START Stored records

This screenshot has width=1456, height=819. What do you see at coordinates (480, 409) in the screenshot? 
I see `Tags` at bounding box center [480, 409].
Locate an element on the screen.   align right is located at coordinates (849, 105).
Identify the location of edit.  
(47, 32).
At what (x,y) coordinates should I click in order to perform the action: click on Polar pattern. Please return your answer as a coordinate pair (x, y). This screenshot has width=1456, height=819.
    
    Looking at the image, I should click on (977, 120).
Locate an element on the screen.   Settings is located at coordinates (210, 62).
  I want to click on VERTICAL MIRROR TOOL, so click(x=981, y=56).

END Stored records

_Task_
Copy out every line of the records above word for word, with nothing changed.

_Result of the task_
This screenshot has width=1456, height=819. What do you see at coordinates (480, 409) in the screenshot? 
I see `Tags` at bounding box center [480, 409].
Locate an element on the screen.   align right is located at coordinates (849, 105).
Identify the location of edit.  
(47, 32).
At what (x,y) coordinates should I click in order to perform the action: click on Polar pattern. Please return your answer as a coordinate pair (x, y). This screenshot has width=1456, height=819.
    
    Looking at the image, I should click on (977, 120).
Locate an element on the screen.   Settings is located at coordinates (210, 62).
  I want to click on VERTICAL MIRROR TOOL, so click(x=981, y=56).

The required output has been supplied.